Music

Streethawk, Web Falcon

Vancouver's Quinn Omori, editor of the online music magazine Streethawk, is modest about how his adventures in publishing began: over beer one night on the patio of the Cambie.

Get enough writers in a room, and eventually someone will start complaining about editors. The three founders of the magazine were doing just that. At issue that evening was the constant back and forth it takes to get stories published, which prompted one of them to declare that "sometimes I feel like I should just do it myself."

This particular patio table quickly realized it had the right talents sitting around it to do more than just complain.
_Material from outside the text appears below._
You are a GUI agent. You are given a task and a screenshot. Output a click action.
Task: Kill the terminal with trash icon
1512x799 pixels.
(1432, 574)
The website's designer Ryan Corbit jerked his head pointedly at Jordie Yow, a computer programer, and laid a clever trap. "It's to bad we don't know anyone who can design websites and is totally into computers."

Things started to happen soon after that, starting with a custom built infrastructure by Jordie Yow, "[He] just built it", Quinn recounts, stressing how sudden it seemed "which is probably why it's kind of buggy."
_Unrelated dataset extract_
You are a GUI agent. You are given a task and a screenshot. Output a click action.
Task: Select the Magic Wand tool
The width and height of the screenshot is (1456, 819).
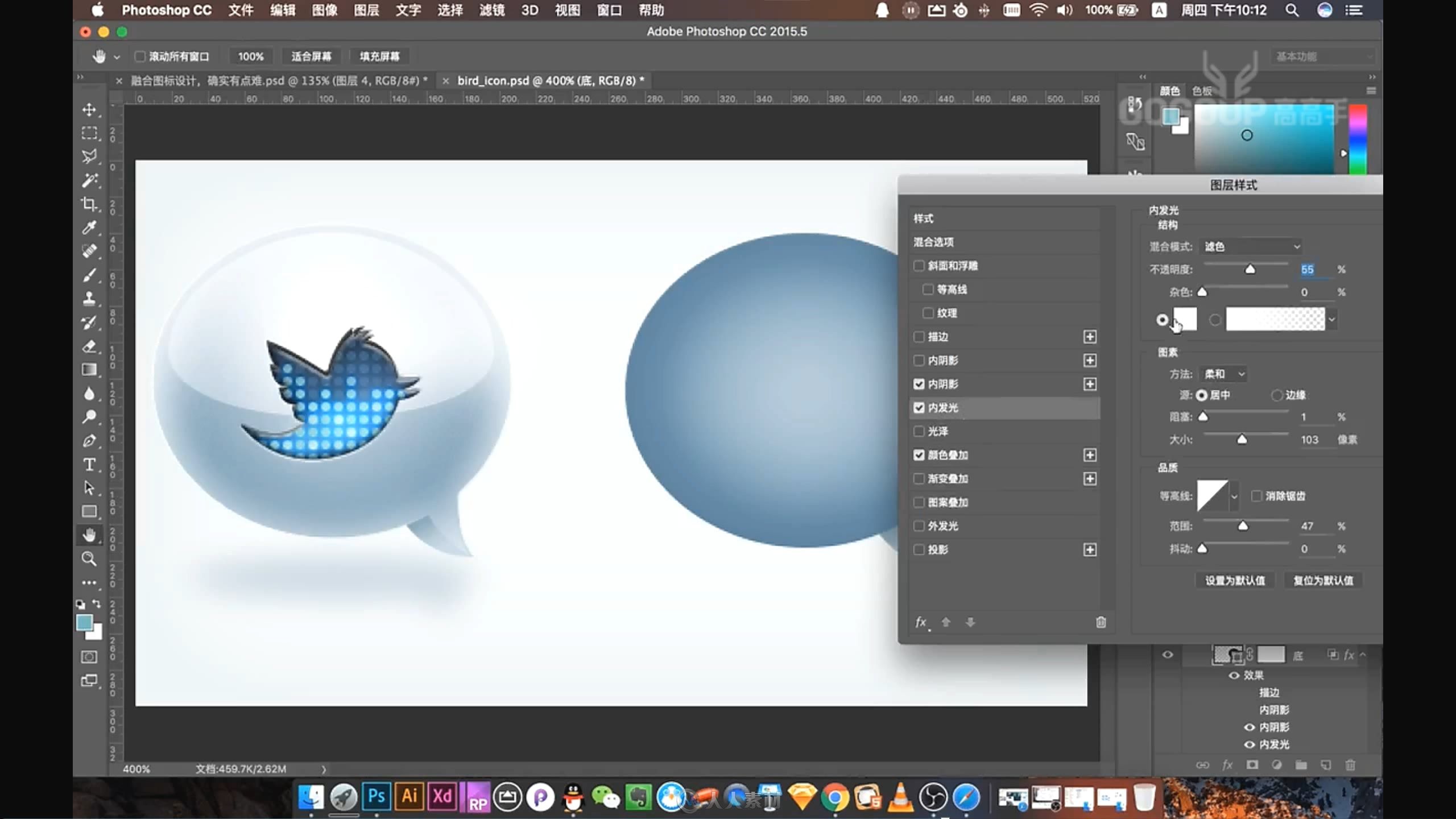pos(89,180)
Their site went up in October of 2006, then just the skeleton of the online magazine. A cobbled together piece custom coding, put together on a shoestring budget. "We split a pitcher and pretty much called it even."
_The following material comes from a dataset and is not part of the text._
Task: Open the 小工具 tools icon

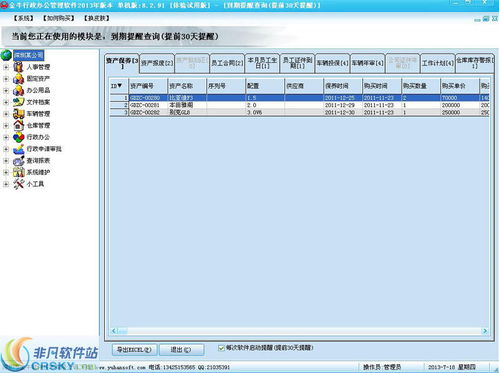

From there, the site has grown, and now it claims an impressive roster of young writers, and has a rather prodigious output, posting mare than 75 articles since it's launch.

It's still sparse-looking. Unclogged with advertisements, or flashy toys, the biggest gimmick steethawk employ is occasionally serializing. It's a labour of love, and it's all about the words.

Amongst honest and occasionally snarky live reviews and the expected album summaries, where Streethawk shines is its features.

And now it's making a name for itself with pieces like Jackie Wong's "Moving a and Shaking through Rock and Roll", a recent exploration of Vancouver's creative future in the time of condo. And with the "Placing Labels" series by Jordie Yow, in which he interviews a sequence of local music publishers, to find out what goes into making a label.

Streethawk is ambitious, and it's talented staff is what makes it more than just a blog. It's a magazine.